* [TASK A]: Reproduce the passage of the court decision that begins with the words containing "Michael Carella et" and ends with "Inc., Third-Party Defendant-Appellant.".

* [SELECTION]:
################

297 A.D.2d 326 746 N.Y.S.2d 315

(August 19, 2002)

Michael Carella et al., Plaintiffs, v Reilly & Associates et al., Defendants and Third-Party Plaintiffs-Respondents. Italiano Brothers Drywall and Stucco, Inc., Third-Party Defendant-Appellant.

[746 NYS2d 315]

*327The Supreme Court providently exercised its discretion in imposing costs in the sum of $1,500 against the third-party defendant, Italiano Brothers Drywall and Stucco, Inc. (hereinafter Italiano Brothers), for its failure to timely comply with court-ordered discovery and the discovery demands of the defendants third-party plaintiffs, Reilly & Associates and Joseph E. Reilly, Jr. (hereinafter Reilly) (see Matter of Gaye, 285 AD2d 465; Heffney v Brookdale Hosp. Ctr. 102 AD2d 842).

################

* [TASK B]: Pull out every line of the listing that contains the string "should". Case matters.

################

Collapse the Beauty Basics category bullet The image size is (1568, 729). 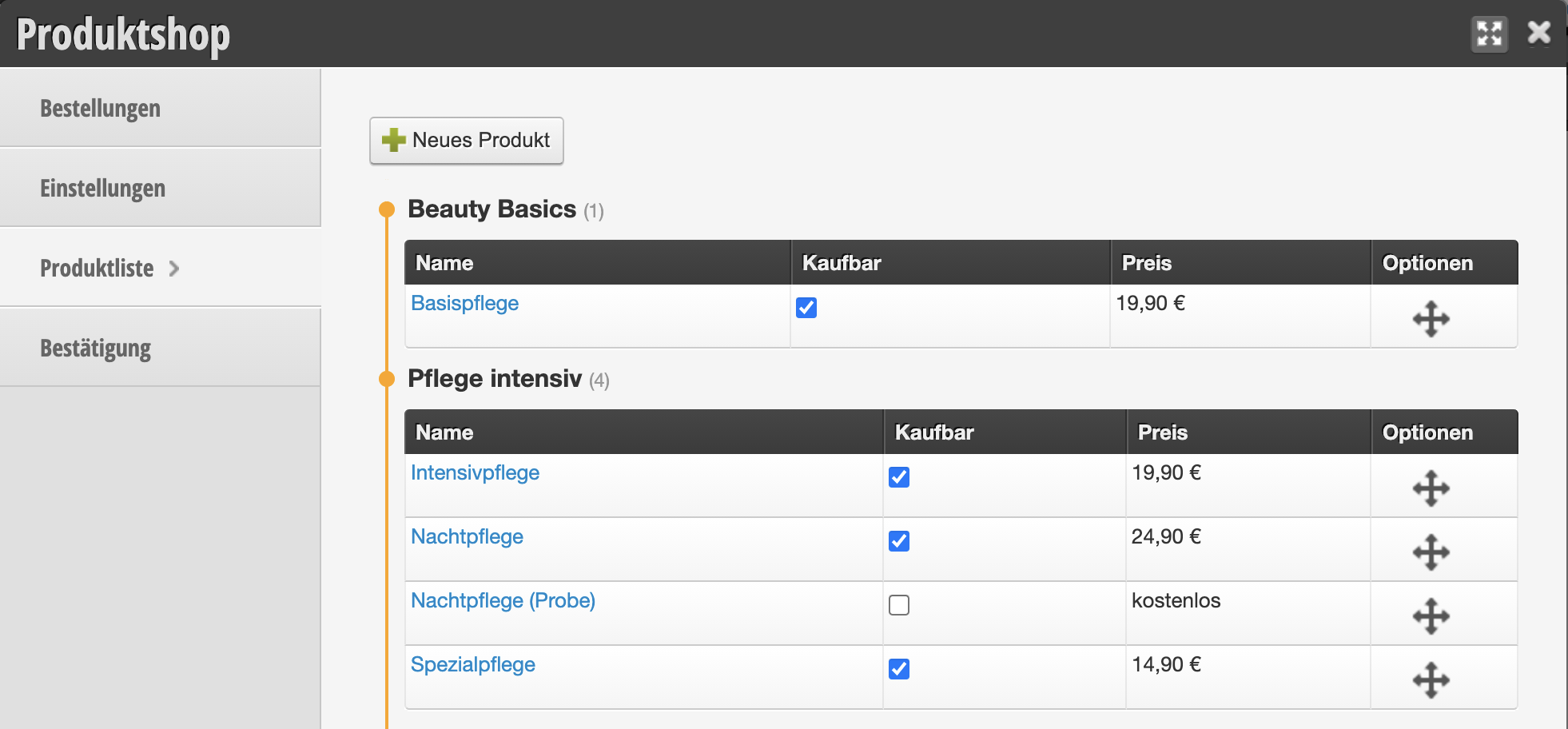tap(387, 209)
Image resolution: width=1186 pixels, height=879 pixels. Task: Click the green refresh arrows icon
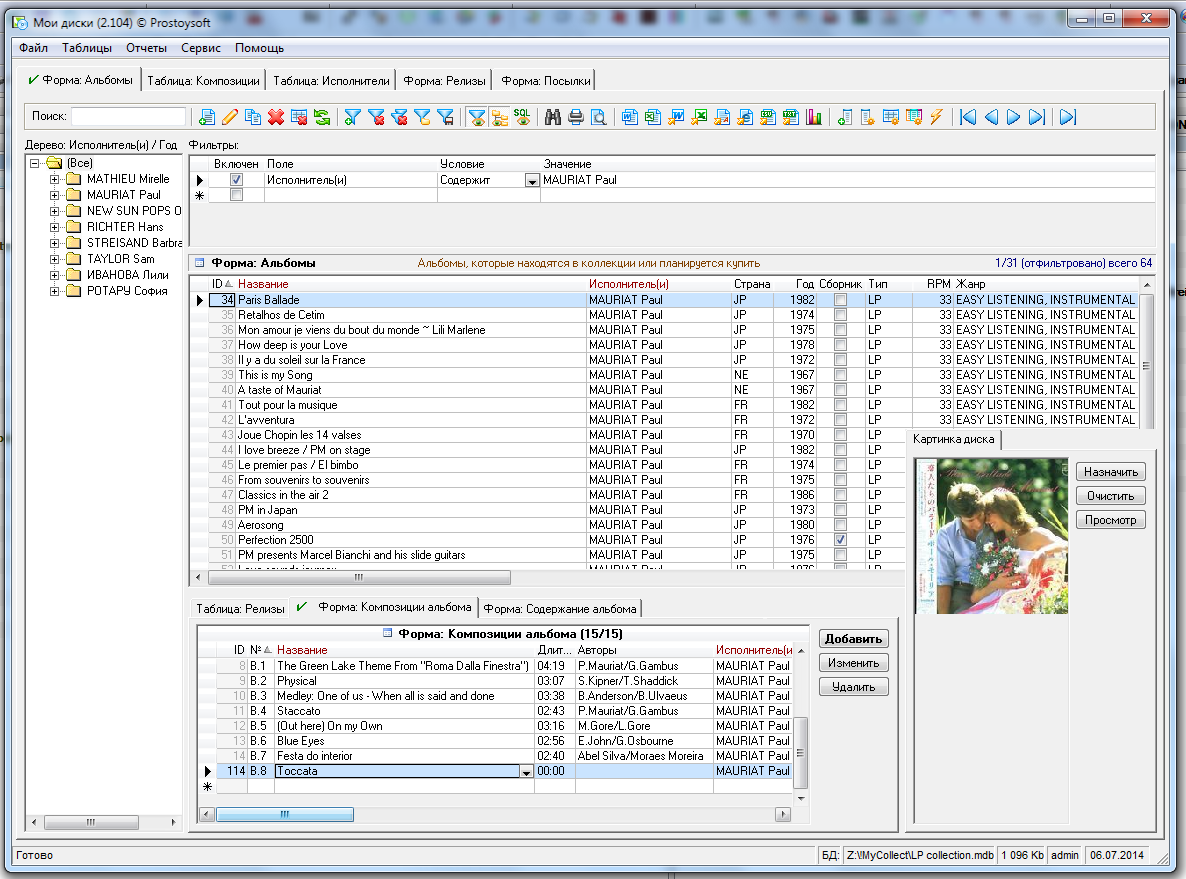(321, 117)
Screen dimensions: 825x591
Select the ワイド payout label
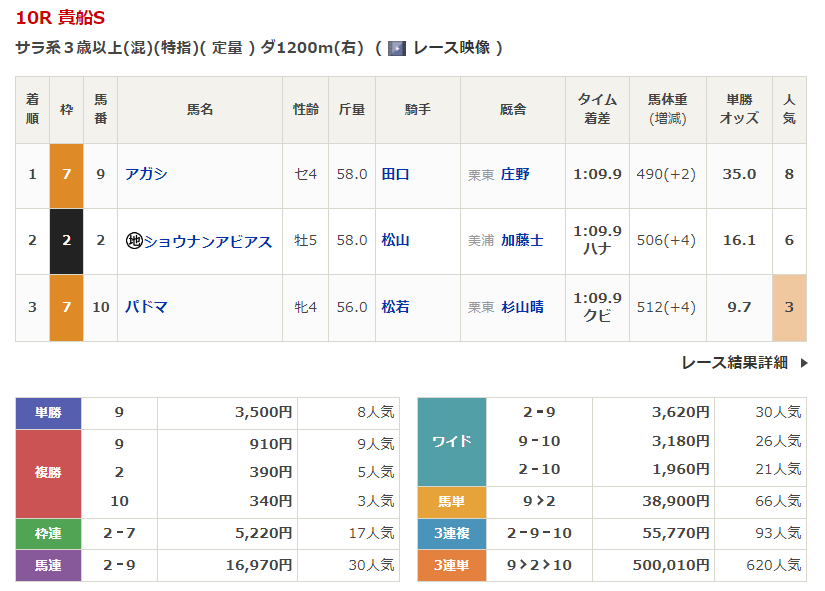451,441
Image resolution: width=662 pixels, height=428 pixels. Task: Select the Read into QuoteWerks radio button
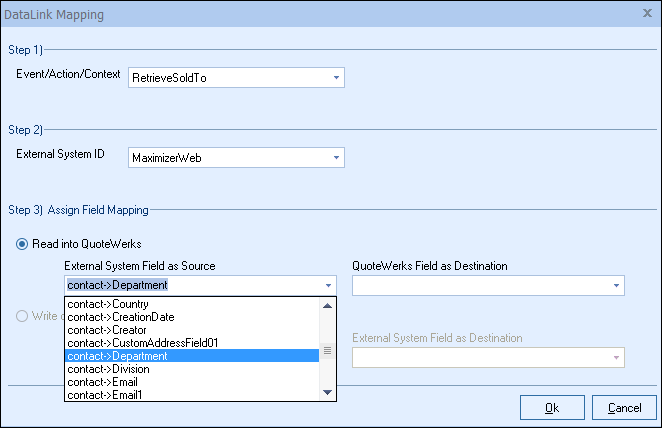(22, 244)
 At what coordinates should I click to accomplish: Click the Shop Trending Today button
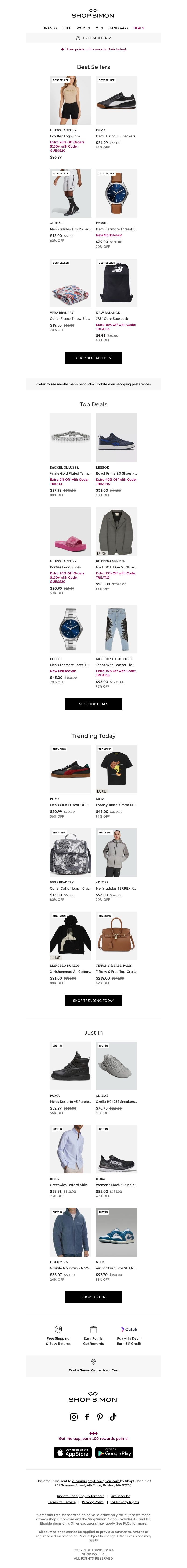93,1000
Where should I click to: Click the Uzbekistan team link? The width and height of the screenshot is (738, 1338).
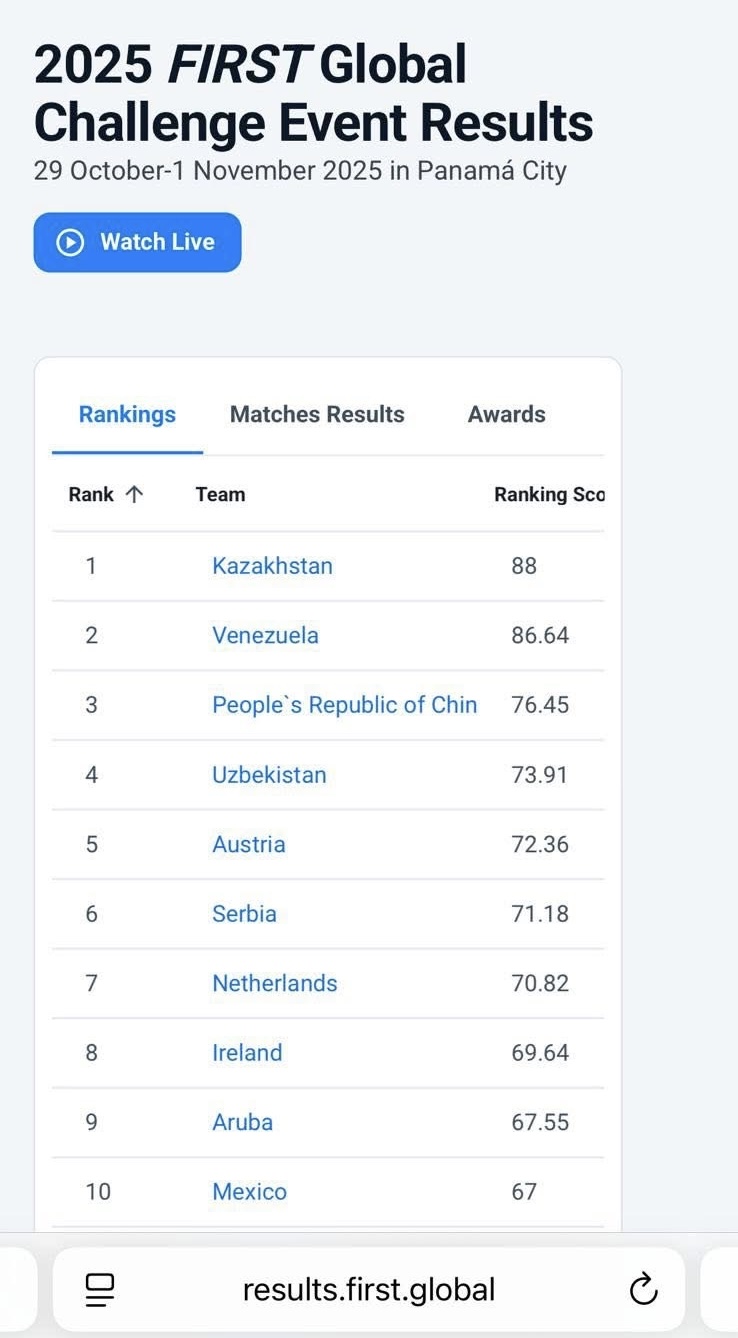269,775
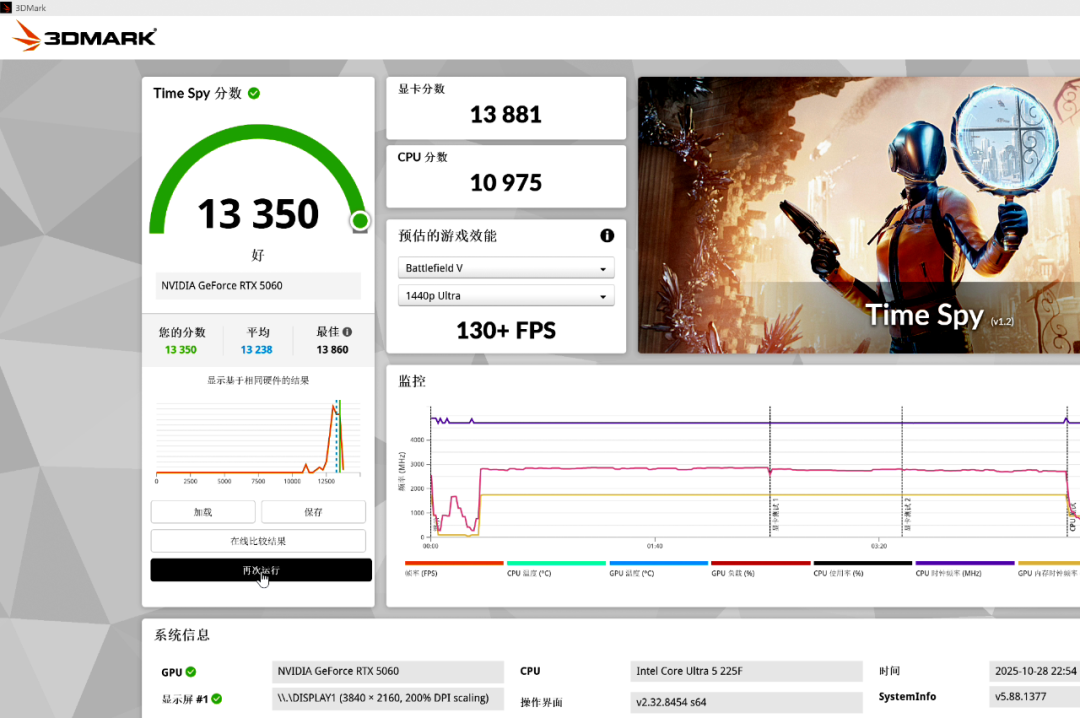The width and height of the screenshot is (1080, 718).
Task: Expand the CPU 时钟频率 (MHz) legend entry
Action: tap(963, 566)
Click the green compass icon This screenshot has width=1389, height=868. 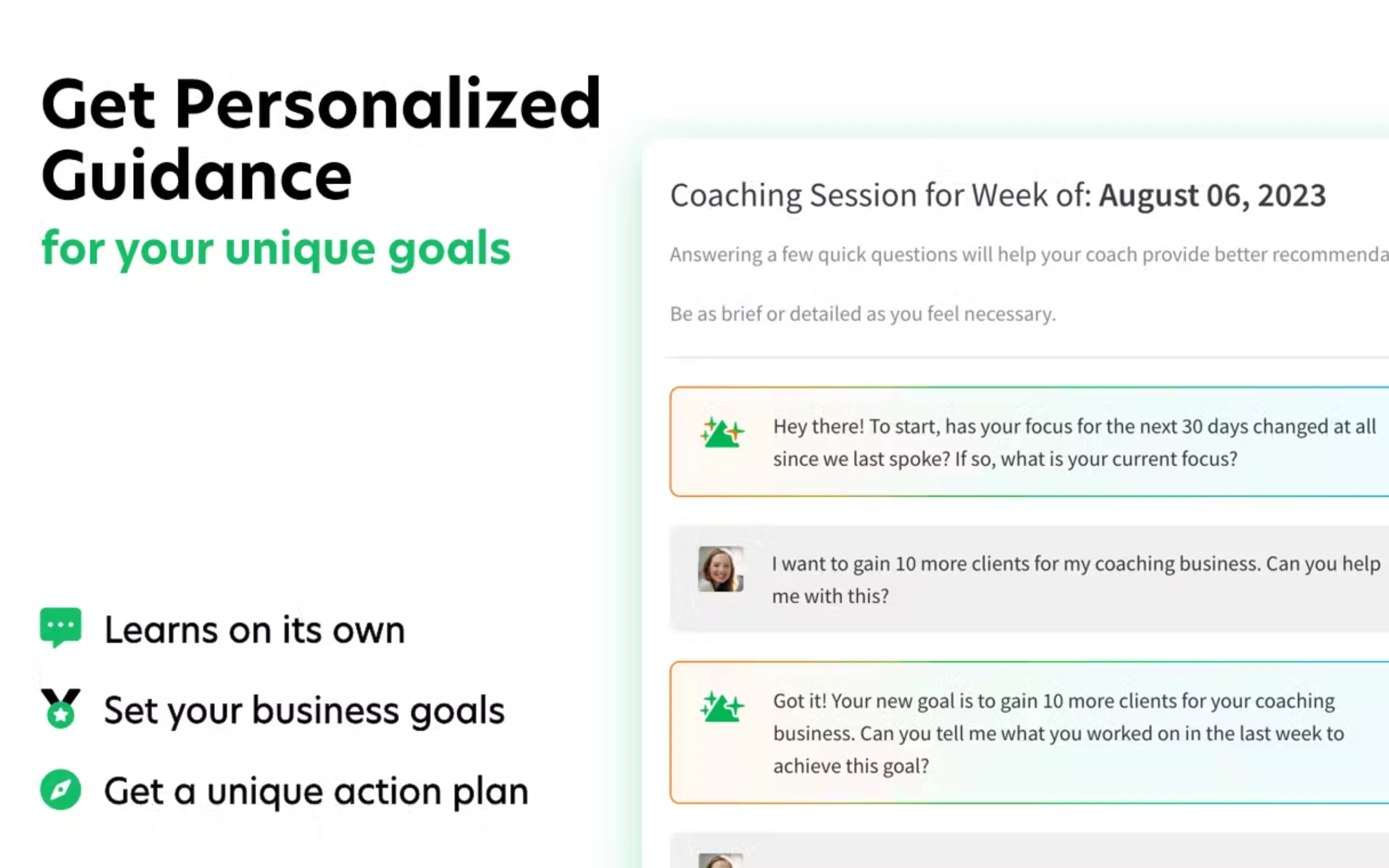point(60,789)
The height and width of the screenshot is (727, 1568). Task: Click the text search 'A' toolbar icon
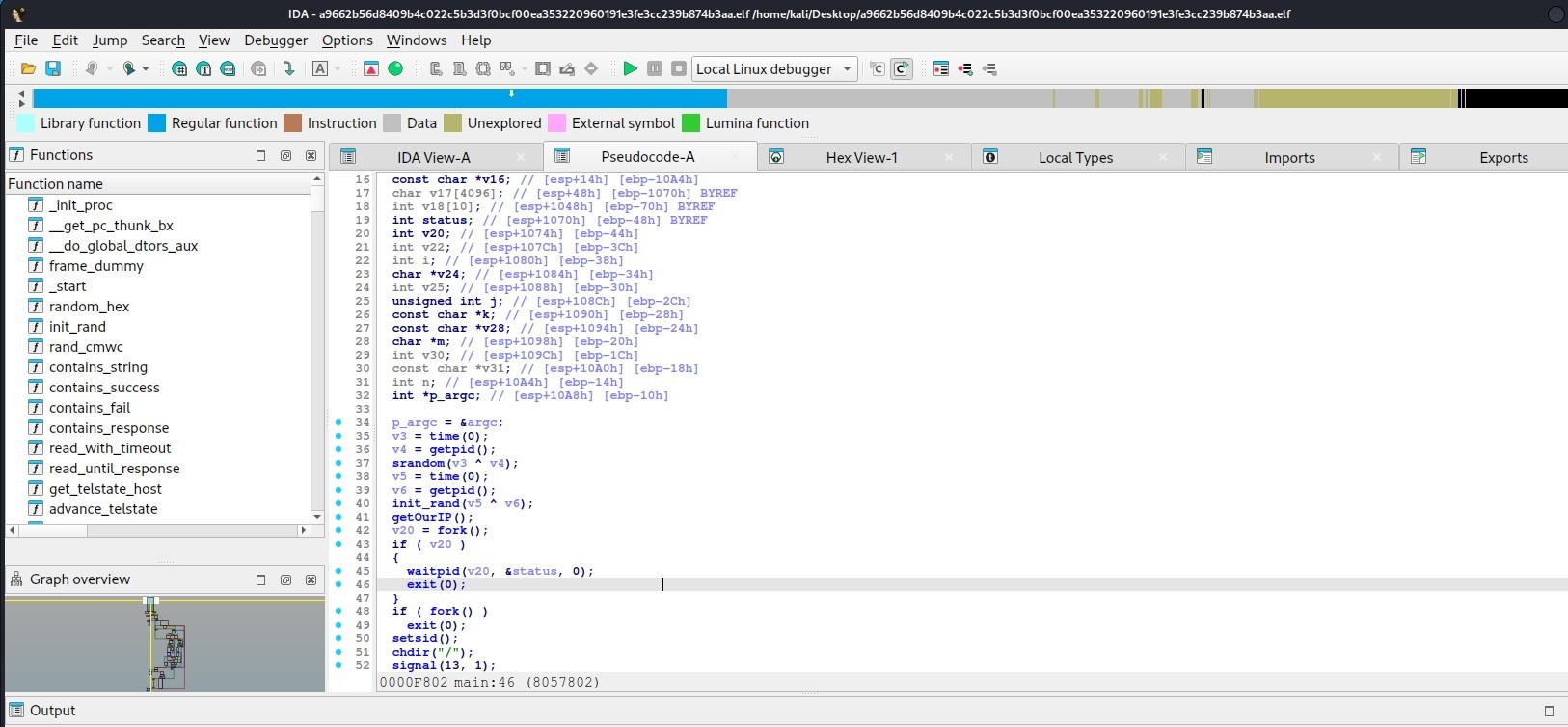(320, 68)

################

* [EXERCISE ANSWER A]:
Michael Carella et al., Plaintiffs, v Reilly & Associates et al., Defendants and Third-Party Plaintiffs-Respondents. Italiano Brothers Drywall and Stucco, Inc., Third-Party Defendant-Appellant.

* [EXERCISE ANSWER B]:
 At what coordinates should I click to accomplish: Click the Shop Trending Today button
Where should I click to: Click the Uzbekistan team link? The width and height of the screenshot is (738, 1338).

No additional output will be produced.